* [What you have to do]
Each entry in the listing must be set down again word for word.

(Entries shown Opens)

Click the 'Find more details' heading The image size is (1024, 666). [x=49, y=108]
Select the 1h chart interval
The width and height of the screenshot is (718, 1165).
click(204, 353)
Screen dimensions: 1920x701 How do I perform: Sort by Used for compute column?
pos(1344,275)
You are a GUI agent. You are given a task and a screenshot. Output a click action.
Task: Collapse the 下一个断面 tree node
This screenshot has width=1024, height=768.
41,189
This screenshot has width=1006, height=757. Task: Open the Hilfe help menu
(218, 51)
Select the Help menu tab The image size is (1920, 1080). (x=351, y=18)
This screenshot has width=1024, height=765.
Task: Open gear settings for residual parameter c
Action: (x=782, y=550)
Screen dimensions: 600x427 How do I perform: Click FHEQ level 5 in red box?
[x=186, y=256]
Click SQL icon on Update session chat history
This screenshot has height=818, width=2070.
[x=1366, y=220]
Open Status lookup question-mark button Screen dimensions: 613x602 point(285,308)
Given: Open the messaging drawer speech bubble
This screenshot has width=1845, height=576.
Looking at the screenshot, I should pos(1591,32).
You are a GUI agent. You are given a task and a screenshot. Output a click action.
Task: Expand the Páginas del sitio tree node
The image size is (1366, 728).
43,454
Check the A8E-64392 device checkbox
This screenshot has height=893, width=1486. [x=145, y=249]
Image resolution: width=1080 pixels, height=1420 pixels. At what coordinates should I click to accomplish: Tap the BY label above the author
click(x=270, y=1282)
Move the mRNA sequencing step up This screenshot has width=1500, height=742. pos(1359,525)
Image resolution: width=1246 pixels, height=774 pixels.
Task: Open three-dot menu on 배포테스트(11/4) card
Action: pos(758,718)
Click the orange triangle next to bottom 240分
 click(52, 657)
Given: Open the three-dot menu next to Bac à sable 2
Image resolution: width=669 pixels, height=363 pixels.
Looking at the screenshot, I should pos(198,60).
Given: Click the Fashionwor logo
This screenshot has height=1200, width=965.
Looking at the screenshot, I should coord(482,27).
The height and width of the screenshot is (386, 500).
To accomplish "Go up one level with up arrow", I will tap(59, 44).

(Entries shown Closes)

* [Answer space]
Click the 'Find more details' heading The image size is (1024, 666). [x=49, y=108]
Select the 1h chart interval
The width and height of the screenshot is (718, 1165).
click(204, 353)
Screen dimensions: 1920x701 How do I perform: Sort by Used for compute column?
pos(1344,275)
You are a GUI agent. You are given a task and a screenshot. Output a click action.
Task: Collapse the 下一个断面 tree node
This screenshot has width=1024, height=768.
41,189
This screenshot has width=1006, height=757. Task: Open the Hilfe help menu
(218, 51)
Select the Help menu tab The image size is (1920, 1080). (x=351, y=18)
This screenshot has width=1024, height=765.
Task: Open gear settings for residual parameter c
Action: (x=782, y=550)
Screen dimensions: 600x427 How do I perform: Click FHEQ level 5 in red box?
[x=186, y=256]
Click SQL icon on Update session chat history
This screenshot has height=818, width=2070.
[x=1366, y=220]
Open Status lookup question-mark button Screen dimensions: 613x602 point(285,308)
Given: Open the messaging drawer speech bubble
This screenshot has width=1845, height=576.
Looking at the screenshot, I should pos(1591,32).
You are a GUI agent. You are given a task and a screenshot. Output a click action.
Task: Expand the Páginas del sitio tree node
The image size is (1366, 728).
43,454
Check the A8E-64392 device checkbox
This screenshot has height=893, width=1486. [x=145, y=249]
Image resolution: width=1080 pixels, height=1420 pixels. At what coordinates should I click to accomplish: Tap the BY label above the author
click(x=270, y=1282)
Move the mRNA sequencing step up This screenshot has width=1500, height=742. pos(1359,525)
Image resolution: width=1246 pixels, height=774 pixels.
Task: Open three-dot menu on 배포테스트(11/4) card
Action: pos(758,718)
Click the orange triangle next to bottom 240分
 click(52, 657)
Given: Open the three-dot menu next to Bac à sable 2
Image resolution: width=669 pixels, height=363 pixels.
Looking at the screenshot, I should pos(198,60).
Given: Click the Fashionwor logo
This screenshot has height=1200, width=965.
Looking at the screenshot, I should coord(482,27).
The height and width of the screenshot is (386, 500).
To accomplish "Go up one level with up arrow", I will tap(59, 44).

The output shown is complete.